Since blogging takes time and effort on a consistent basis, knowing what you want to write about and why is crucial to decide up front. If you pick a subject that you think people will read, but it doesn’t really interest you, you’re likely to burn out quickly and quit.
Here are two questions you can use to pick subject matter that can benefit your readers and keep you motivated to write.
In what area are you an expert?
What illness do you see more than others in your field? What topics are you asked to speak about at meetings? What is the focus of medical research you have done? Answers to one or more of these questions can help guide your blog’s theme.
Expertise is key. You don’t have to be the world leader in a certain specialty, but you have to be skilled at communicating with readers interested in it. People can tell fairly easily that you don’t know what you’re talking about. You must have some credibility to speak on certain issues.

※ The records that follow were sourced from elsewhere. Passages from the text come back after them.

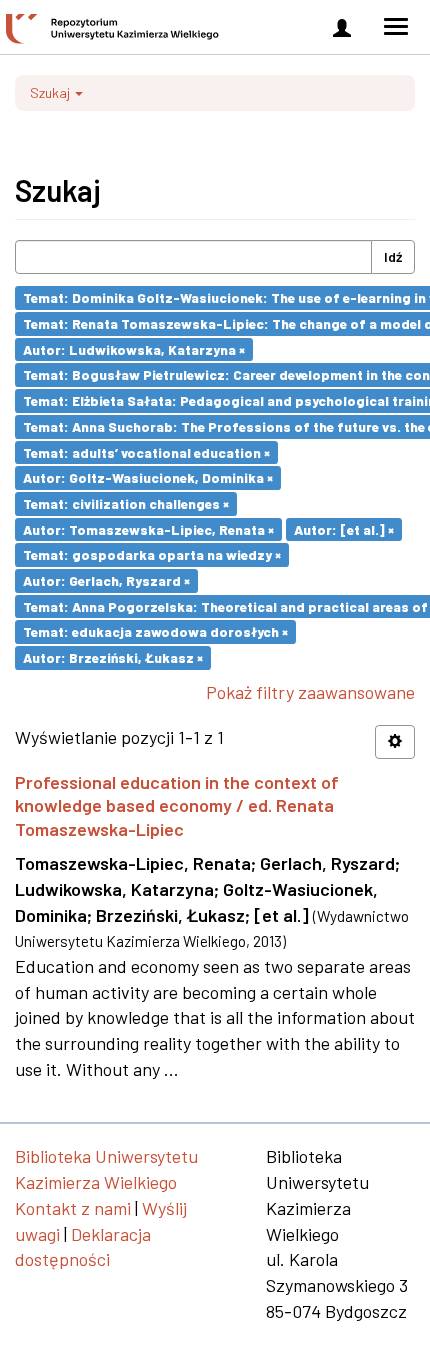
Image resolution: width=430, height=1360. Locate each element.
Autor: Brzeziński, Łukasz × (113, 657)
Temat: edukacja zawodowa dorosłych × (155, 631)
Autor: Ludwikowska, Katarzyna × (134, 348)
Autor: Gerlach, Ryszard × (106, 580)
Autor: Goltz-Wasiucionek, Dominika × (148, 477)
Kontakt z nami (73, 1208)
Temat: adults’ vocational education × (146, 451)
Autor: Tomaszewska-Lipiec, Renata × (148, 528)
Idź (393, 256)
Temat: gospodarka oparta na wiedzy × (152, 554)
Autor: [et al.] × (344, 528)
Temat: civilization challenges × (126, 503)
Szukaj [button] (51, 92)
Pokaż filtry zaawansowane (310, 692)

Don’t be worried if you don’t have the academic rank valued so highly in medical societies. Often a doctor or health care provider who treats an injury or illness frequently can explain it to people in easy to understand language. You might have far more influence online than the president of an organization or department chair who might only talk in complicated medical jargon.

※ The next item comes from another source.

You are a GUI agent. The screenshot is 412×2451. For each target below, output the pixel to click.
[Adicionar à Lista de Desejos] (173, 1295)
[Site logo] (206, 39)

Also, you can choose a fairly broad subject or a narrow one. Both options have pros and cons. For example, I chose sports medicine, health and wellness rather than youth sports injuries. A broader subject has a larger potential audience, but you might initially struggle to gain traction with more people writing about it. A niche focus might have a smaller audience, but you can possibly become better known more quickly.

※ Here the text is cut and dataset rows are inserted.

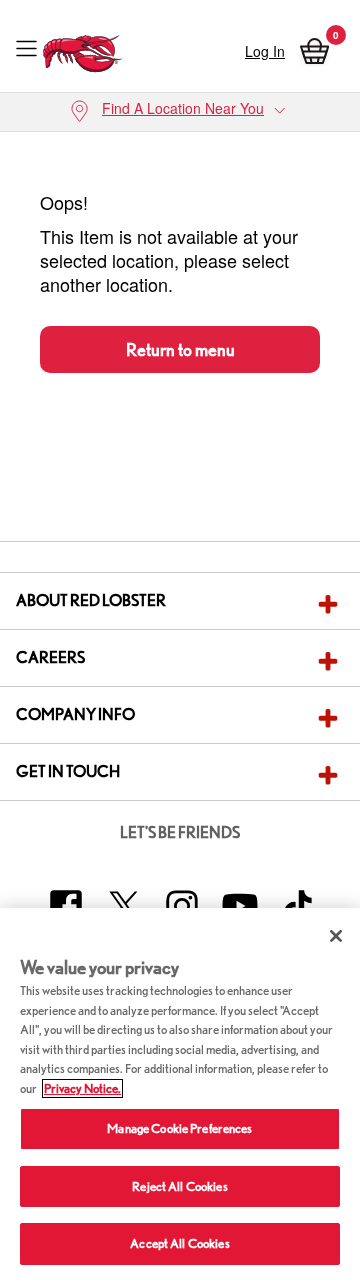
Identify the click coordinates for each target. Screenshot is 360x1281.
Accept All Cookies (179, 1243)
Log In (265, 51)
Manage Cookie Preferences (179, 1128)
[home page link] (83, 48)
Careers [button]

About what are you passionate?
What articles do you find yourself reading online? What parts of your job do you like the most? You might be ambivalent about low back pain as a spine surgeon, but maybe you’re fascinated by healthcare administration and the politics of healthcare reform. Maybe you care deeply about access to healthcare for low-income patients.
Opening your laptop after a long day at work will be much less of a struggle if you choose a theme that excites you. You will then be far more likely to stick with blogging. Plus that passion will resonate with readers, and they will likely share your content with others.